Please output the listing below character for character and omit the images.

_ _ _

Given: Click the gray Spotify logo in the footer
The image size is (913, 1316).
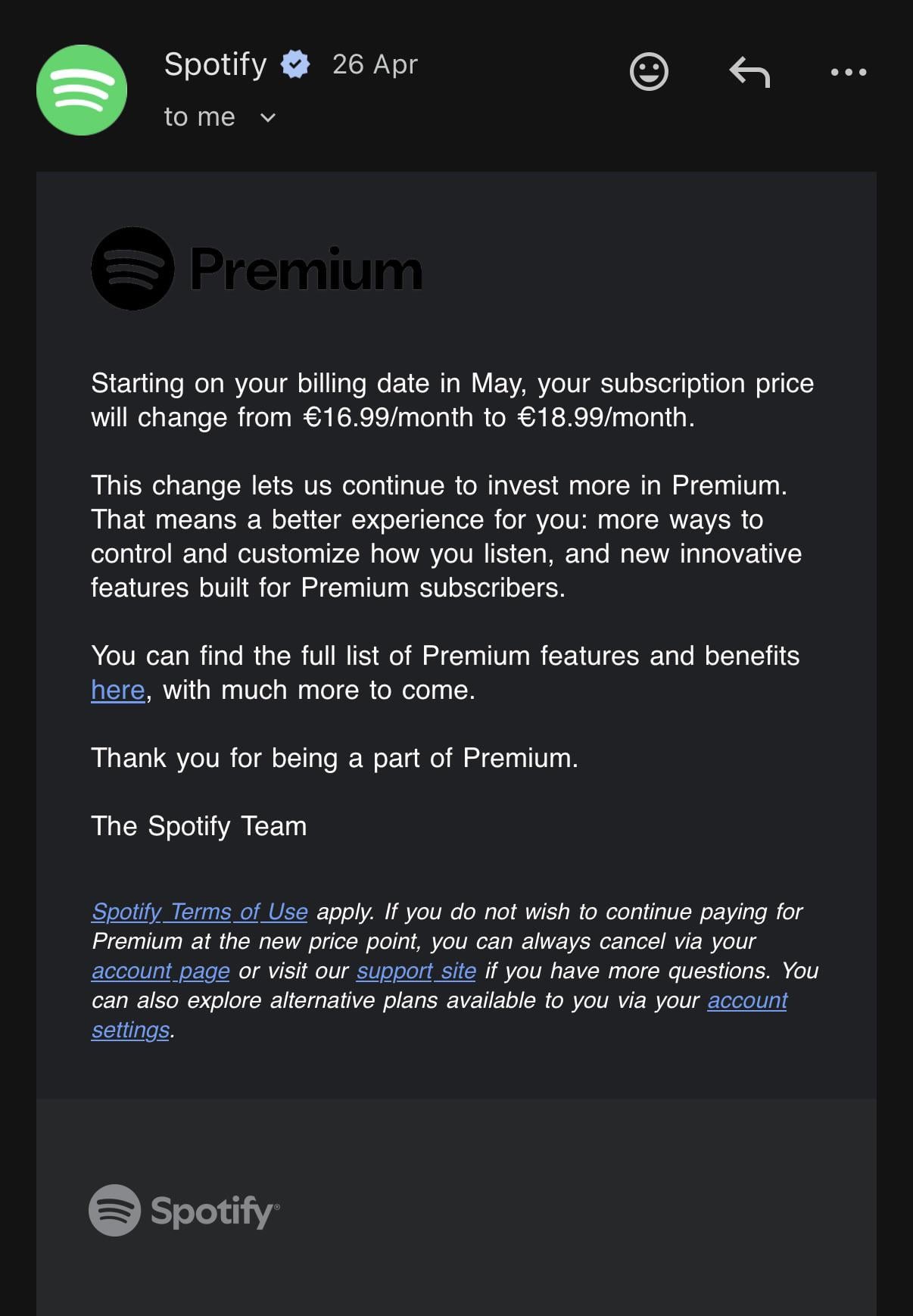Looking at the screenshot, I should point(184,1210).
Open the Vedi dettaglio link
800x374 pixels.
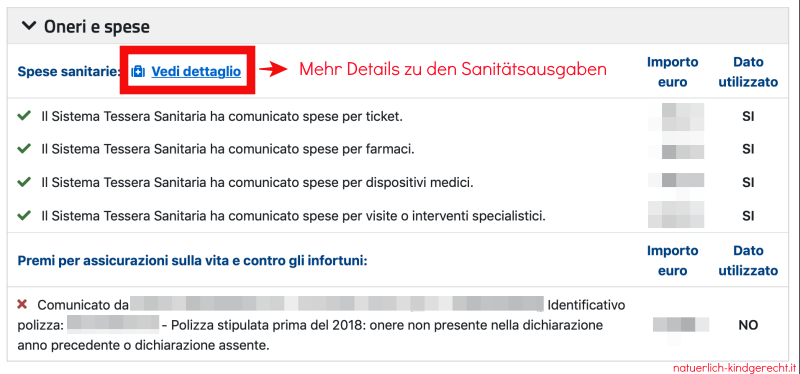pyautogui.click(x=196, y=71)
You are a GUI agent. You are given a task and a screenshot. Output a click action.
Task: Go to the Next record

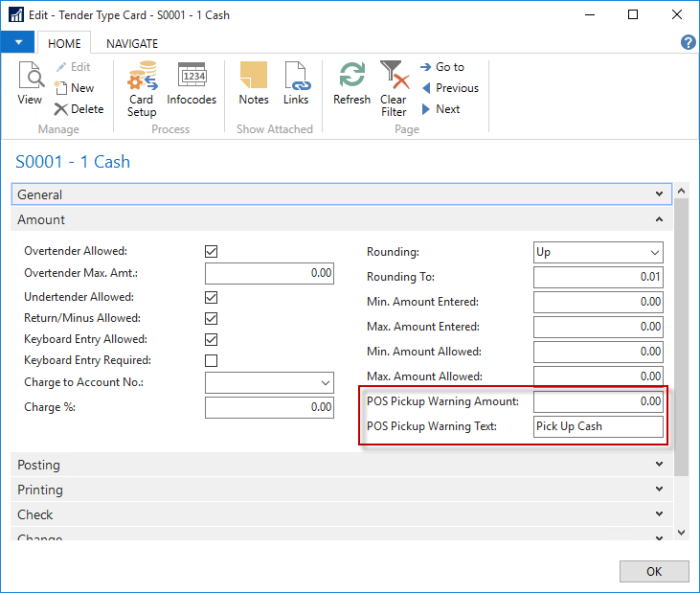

_ _ _

## [Your solution]
Given: Click the gray Spotify logo in the footer
The image size is (913, 1316).
Looking at the screenshot, I should point(184,1210).
Open the Vedi dettaglio link
800x374 pixels.
pyautogui.click(x=196, y=71)
You are a GUI agent. You are given a task and a screenshot. Output a click action.
Task: Go to the Next record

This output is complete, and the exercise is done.